> **Page excerpt**:
━━━━━━━━━━

School Attendance Awareness Month kicks-off in September and in Connecticut there is special emphasis in Hartford Public Schools where six-in-10 students are chronically absent from class. Credit: woodleywonderworks via wiki commons.
School Attendance Awareness Month kicks-off in September and in Connecticut there is special emphasis in Hartford Public Schools where six-in-10 students are chronically absent from class. Credit: woodleywonderworks via wiki commons.
August 31, 2015

HARTFORD, Conn. – Nationwide, nearly one in 10 students is chronically absent from school, but as School Attendance Awareness month kicks off tomorrow, some Connecticut districts are coping with much higher absentee rates.

Mario Flores is director of school climate and culture for Hartford Public Schools and he says the biggest attendance problems are with the youngest students, Pre-K and kindergarten, and the oldest - seniors.

━━━━━━━━━━

> **Record set**:

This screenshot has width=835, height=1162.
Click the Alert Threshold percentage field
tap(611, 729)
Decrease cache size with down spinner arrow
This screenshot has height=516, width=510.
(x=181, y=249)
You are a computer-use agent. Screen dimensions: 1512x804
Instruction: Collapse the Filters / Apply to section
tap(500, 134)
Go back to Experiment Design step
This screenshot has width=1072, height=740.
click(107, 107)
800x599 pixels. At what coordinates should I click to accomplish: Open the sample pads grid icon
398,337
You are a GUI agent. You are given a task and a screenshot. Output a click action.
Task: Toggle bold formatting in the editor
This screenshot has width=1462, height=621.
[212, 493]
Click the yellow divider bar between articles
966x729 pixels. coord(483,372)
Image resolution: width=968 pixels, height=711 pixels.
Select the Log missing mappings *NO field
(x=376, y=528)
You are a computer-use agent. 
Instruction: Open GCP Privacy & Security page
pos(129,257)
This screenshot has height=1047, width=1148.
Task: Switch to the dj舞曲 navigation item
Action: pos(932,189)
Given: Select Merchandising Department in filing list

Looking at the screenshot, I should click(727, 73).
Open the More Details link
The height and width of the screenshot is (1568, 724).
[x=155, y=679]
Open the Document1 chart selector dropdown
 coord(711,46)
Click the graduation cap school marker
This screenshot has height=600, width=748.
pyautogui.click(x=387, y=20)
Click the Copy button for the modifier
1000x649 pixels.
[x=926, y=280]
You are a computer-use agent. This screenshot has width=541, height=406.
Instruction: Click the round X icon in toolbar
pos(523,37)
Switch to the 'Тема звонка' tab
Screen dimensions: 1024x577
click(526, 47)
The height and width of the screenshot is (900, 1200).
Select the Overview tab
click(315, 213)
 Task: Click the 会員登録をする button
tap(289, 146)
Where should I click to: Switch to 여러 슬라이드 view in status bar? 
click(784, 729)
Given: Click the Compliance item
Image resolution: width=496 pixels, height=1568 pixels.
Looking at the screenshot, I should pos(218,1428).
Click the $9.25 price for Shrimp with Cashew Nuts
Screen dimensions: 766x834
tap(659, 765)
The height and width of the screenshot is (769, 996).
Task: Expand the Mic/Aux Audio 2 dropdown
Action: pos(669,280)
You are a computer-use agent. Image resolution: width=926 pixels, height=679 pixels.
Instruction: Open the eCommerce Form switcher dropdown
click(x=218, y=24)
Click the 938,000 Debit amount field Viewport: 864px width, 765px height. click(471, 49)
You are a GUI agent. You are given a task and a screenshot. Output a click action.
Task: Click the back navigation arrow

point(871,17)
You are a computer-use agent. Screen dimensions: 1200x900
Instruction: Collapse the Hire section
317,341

━━━━━━━━━━

> **Activities**:
a) According to the news excerpt on school attendance, why does School Attendance Awareness Month have special emphasis in Hartford Public Schools? Answer in one to three sentences.
b) Answer these questions from the news excerpt on school attendance:
(i) On what date was the piece published?
(ii) What share of students nationwide is chronically absent?
(iii) What is Mario Flores's job?
c) Continue the news article on chronic absenteeism in Connecticut schools, starting after its last sentence.

> **Responses to the tasks**:
a) Hartford Public Schools gets special emphasis because six in 10 of its students are chronically absent from class. That rate is much higher than the national figure of nearly one in 10.

b)
(i) August 31, 2015
(ii) Nearly one in 10
(iii) He is director of school climate and culture for Hartford Public Schools.

c)
"We're seeing really high rates, especially in our community and neighborhood schools we're looking at rates of over 60 percent," says Flores. "For kids that are chronically absent-missing 10 or more days of enrollment."

Flores says a host of factors contribute to high absenteeism including medical needs, bad weather, poverty and crime. He says Hartford Public Schools is working with United Way in offering school attendance awareness activities throughout the month of September.

Florez says high rates of poverty and neighborhood crime put downward pressure on attendance in cities like Hartford, Bridgeport and New Haven.

"Kids don't have utilities, they don't have food, then you have poverty leads to crime," says Florez. "So, kids are actually walking through areas of really, really high violence, so there's a fear component as well. So, kids are afraid to walk to school at times."

Florez says there were eight snow days in Hartford last year. He says the days before and after also produce spikes in absenteeism especially for kids who walk to school and who may not have the proper coats, gloves and hats to stay warm.